Oh friends!
I love you all.
Thank you for the time you give
And the attention
And for being happy to see me.
It makes my day sunny, and my footsteps lighter.

I said it would be short.


Today I was lucky enough to see several people I love to be around and talk to, which made my day awesome. I say lucky as I saw of of these wonderful people at Macalester, and all in the small space of the library. Being out of college for almost a year and a half, I had almost forgotten the joy of many face-to-face interactions with friends in only a few hours, and how lucky I was to live in such an environment for four years. Lucky that I met interesting people, and that they found me interesting enough to (at least seem to) enjoy my company. Macalester is a crucible of social interaction, and I think it is fair to say that if Mac had a Talking to People in the Library major I would have done quite well.

In the time since college I have become more reclusive, much less likely to seek out friends and social events. I rarely go places on weekends, and I hardly ever see friends outside the immediate circle which has become my default post-college group (though this group was not necessarily populated with many or any of my closest friends at Mac). I have become, through my inaction, rather cut off from most of my closest friends in college. To be whiny-er, I feel much less influencial and popular without this interaction. Like a low-level politician I feel more comfortable and confident in personal greetings and meetings than through textual communication in social media (which is also a function of how I use it). With social media I have a false sense of connection, since I can keep in touch with peoples's lives without actually garnering their attention.

In conjuction with this, since graduating I have noticed that:

  • My stress levels are nearly non-existent most of the time.

  • My average level of happiness, while still fine, is much lower, and I have almost no peaks of happiness.

I attribute the first to the obvious lack of constant homework, and the second to the severe lack of social interaction, or perhaps even the abscense of constant interaction. Even as I can recognize this serious deficiency in my life I have not as of yet moved to improve my situation. I do fear that many of the friends I made in college were friends of proximity, and now that we are no longer forced to occupy the same spaces have no particular desire to prep the firewood to rekindle the friendship. For people that were not close friends that is of course understandable, but I fear learning that friends I spent a lot of time with and respect and admire have moved on. If you, friends out there, have moved on from me then I will surely miss you, but I am glad you have more measure of your social circles than I do.

I have had a sheltered life, and so potentially exposing myself to emotional hurt is something I have hitherto leaned away from. In this situation I must see it as an area of growth, a challenge to be tackled. A way to reconnect with the souls sailing out beyond the fog my not-yet-shipwrecked post-college life lists in. A problem to solve so I will stop whining about it on the Internet.

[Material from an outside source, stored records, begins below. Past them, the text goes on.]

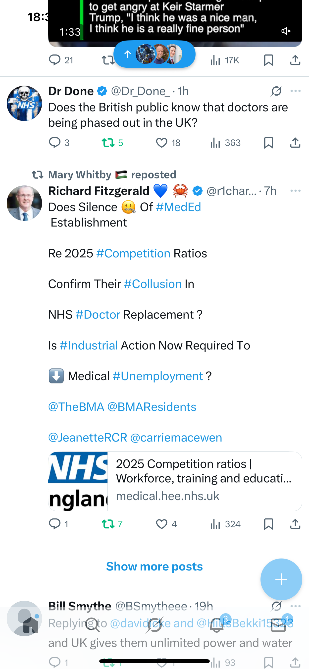
Task: Unmute the video with the speaker icon
Action: (286, 31)
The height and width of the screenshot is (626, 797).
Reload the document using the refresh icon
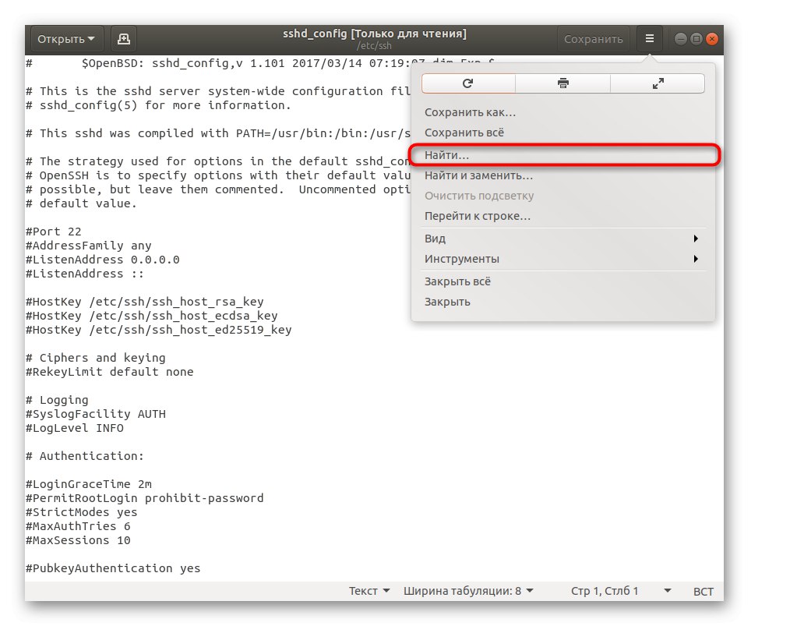(468, 83)
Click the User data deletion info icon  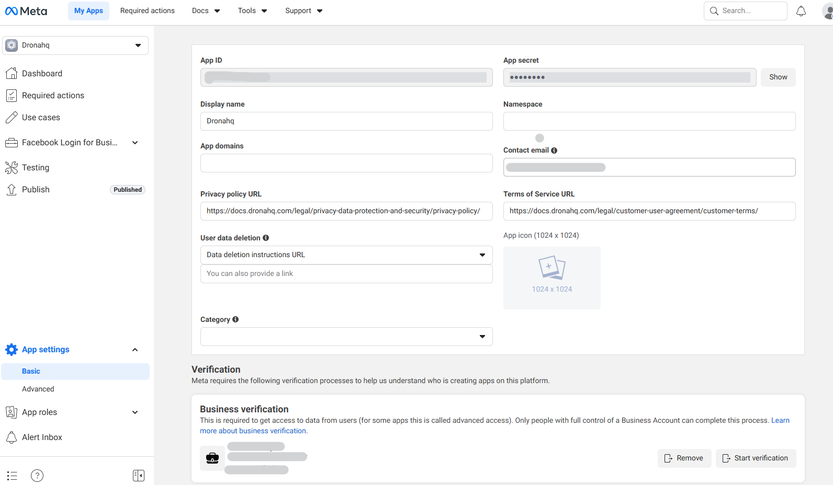click(x=266, y=238)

If you are someone I talked to a lot, or a fair amount, or that one time during freshman orientation and never again except for the occasional head nod between classes, I'd love to hear from you! Please post a comment here, or track me down on Facebook or Twitter.

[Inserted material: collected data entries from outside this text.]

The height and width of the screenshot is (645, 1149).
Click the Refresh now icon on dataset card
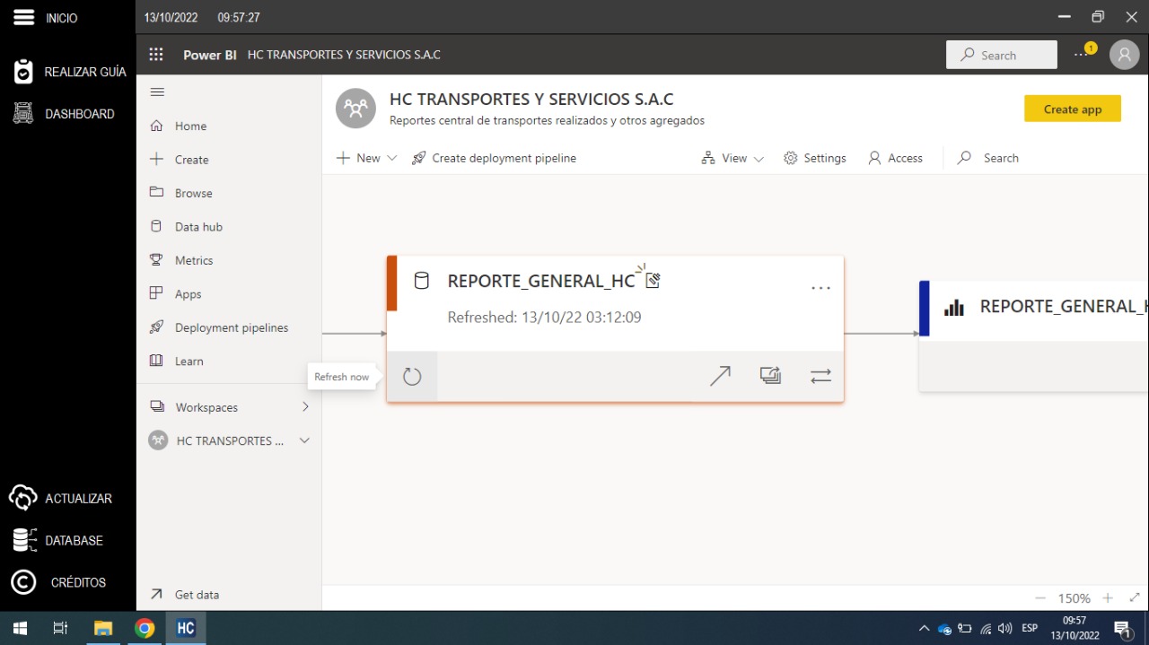412,377
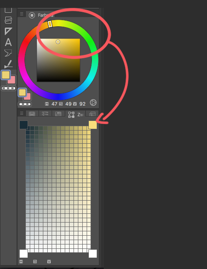Select the Correct line tool
The height and width of the screenshot is (269, 207).
[8, 64]
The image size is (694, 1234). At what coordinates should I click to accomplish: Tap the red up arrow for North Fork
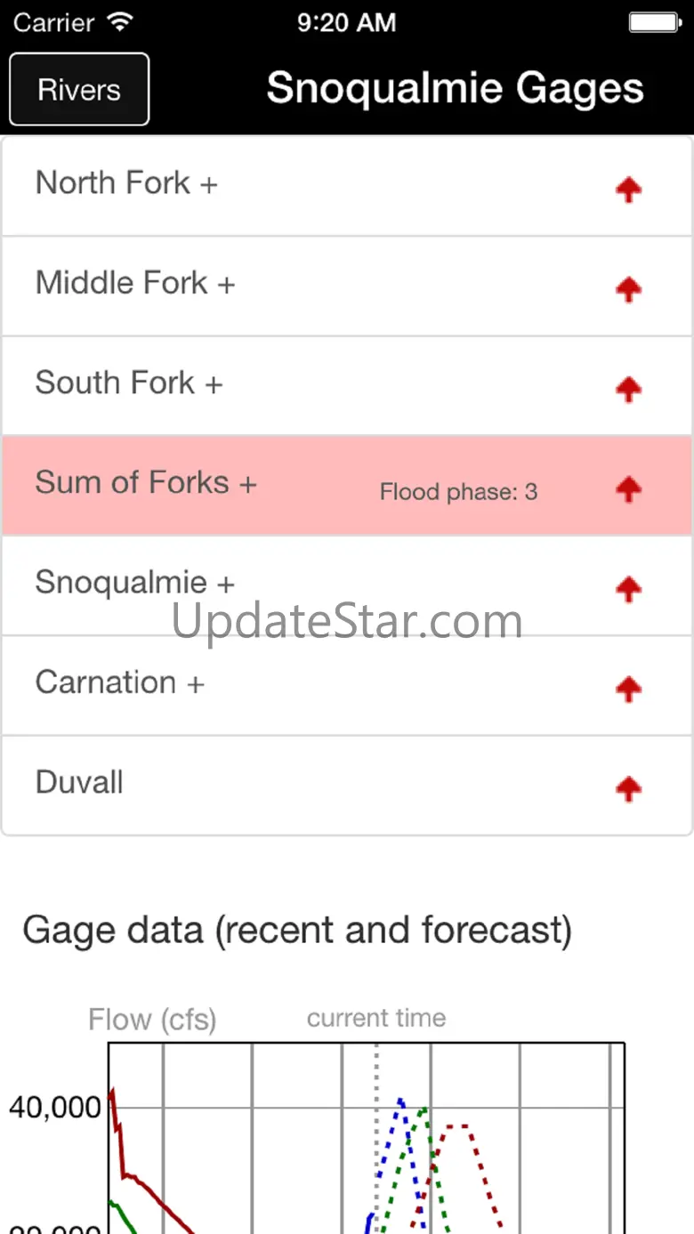[628, 189]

And I will not simply be doing a Dursley, sitting on the couch waiting for the letters to flood in through the skylights. Over the next few weeks I will be contacting many friends through email, Facebook, texts, the occasional random call and Snapchat. Even if I don't manage to get in contact with you for whatever reason, please know that I love you, and that I thank you dearly for the love and friendship you have given me.

And of course thank you to those who continue to pester me into socializing like a human. Really, I do appreciate it.